September 26, 2020

Greatness Turns to Bitterness

If you saw the NBA Hall Of Fame induction ceremony last night you arguably witnessed the best class ever to be inducted at one time. You had the classiest of class Jerry Sloan, David Robinson, John Stockton and C. Vivian Stringer receiving their accolades and induction into the Hall of Fame. All the while the drama of this 3 hour celebration was building up to when they announced, “the Greatest of all time” Michael Jordan.


Here is where a celebration went off the rails and turned into Michael’s personal diatribe. Not that he schooled everyone on the court, won rings and MVP’s and became the top money earner for endorsements ever. He decided to let the world know he was mad and he wasn’t going to take it anymore.

He started off by going after the coach who cut him from the varsity as a North Carolina schoolboy and even brought in the man Leroy Smith who made the team just to call him out.

Jordan then proceeded to call out Isiah Thomas, who allegedly orchestrated a “freeze out” of Jordan in his first All-Star game. He stated in his speech, “I wanted to prove to you, Magic [Johnson], Larry [Bird], George [Gervin], everybody that I deserved [to be there] just as much as anybody else, and I hope over the period of my career I’ve done that without a doubt.”

He then transitioned into bringing in old Knicks head coach Jeff Van Gundy and Jordan called him, Pat Riley’s “little guy,” who accused Jordan of “conning” players by acting friendly toward them, then attacking them in games.

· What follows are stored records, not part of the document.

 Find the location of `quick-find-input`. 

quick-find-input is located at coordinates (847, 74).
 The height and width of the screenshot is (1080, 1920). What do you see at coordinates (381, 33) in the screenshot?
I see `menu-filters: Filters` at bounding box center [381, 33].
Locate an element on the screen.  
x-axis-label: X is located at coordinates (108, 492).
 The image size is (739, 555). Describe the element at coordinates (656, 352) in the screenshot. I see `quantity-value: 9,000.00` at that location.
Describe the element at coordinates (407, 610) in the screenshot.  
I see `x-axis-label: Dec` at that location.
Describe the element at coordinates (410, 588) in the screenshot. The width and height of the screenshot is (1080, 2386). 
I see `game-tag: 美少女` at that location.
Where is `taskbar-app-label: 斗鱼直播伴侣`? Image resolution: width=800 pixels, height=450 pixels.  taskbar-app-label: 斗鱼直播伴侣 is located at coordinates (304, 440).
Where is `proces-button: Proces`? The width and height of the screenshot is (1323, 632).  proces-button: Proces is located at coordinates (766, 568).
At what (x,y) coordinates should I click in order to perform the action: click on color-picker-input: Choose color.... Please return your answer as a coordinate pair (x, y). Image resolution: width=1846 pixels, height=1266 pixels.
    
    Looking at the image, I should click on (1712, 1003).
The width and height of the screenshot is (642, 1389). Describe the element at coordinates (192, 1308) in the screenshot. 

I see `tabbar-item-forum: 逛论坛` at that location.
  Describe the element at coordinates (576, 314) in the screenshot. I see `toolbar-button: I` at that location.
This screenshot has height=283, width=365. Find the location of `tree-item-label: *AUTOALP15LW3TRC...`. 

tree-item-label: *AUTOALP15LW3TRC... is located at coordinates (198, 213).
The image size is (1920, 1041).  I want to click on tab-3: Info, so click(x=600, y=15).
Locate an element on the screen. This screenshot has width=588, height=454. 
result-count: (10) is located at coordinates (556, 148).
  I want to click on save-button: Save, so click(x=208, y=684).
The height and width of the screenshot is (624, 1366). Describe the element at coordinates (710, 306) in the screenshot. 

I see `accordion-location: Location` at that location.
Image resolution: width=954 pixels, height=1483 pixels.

Jerry Krause was not there because he was boycotting Tex Winter not being inducted, so he says, but Michael took a dig at him while thanking the ownership past and present and saying, “Jerry Krause, uhem, I know I didn’t invite him here.”

Lastly, Utah’s Bryon Russell was on Jordan’s list. Jordan recalled meeting Russell while he was retired and playing minor league baseball in 1994. Michael spoke of how Russell insisted he could have covered him if Jordan was still playing which obviously bothered the greatest of all time. Russell later in his career got two cracks at Jordan in the NBA finals and he was the defender when Jordan hit the clinching shot to win the 1998 title which Jordan said he relished this even today.

On a side note Michael, why not start off your speech by acknowledging your former business partner from the Charlotte Bobcats who had just died in a plane crash earlier that day. I thought for the “Greatest of All Time” it might go down as “One of the Worst All Time” speeches.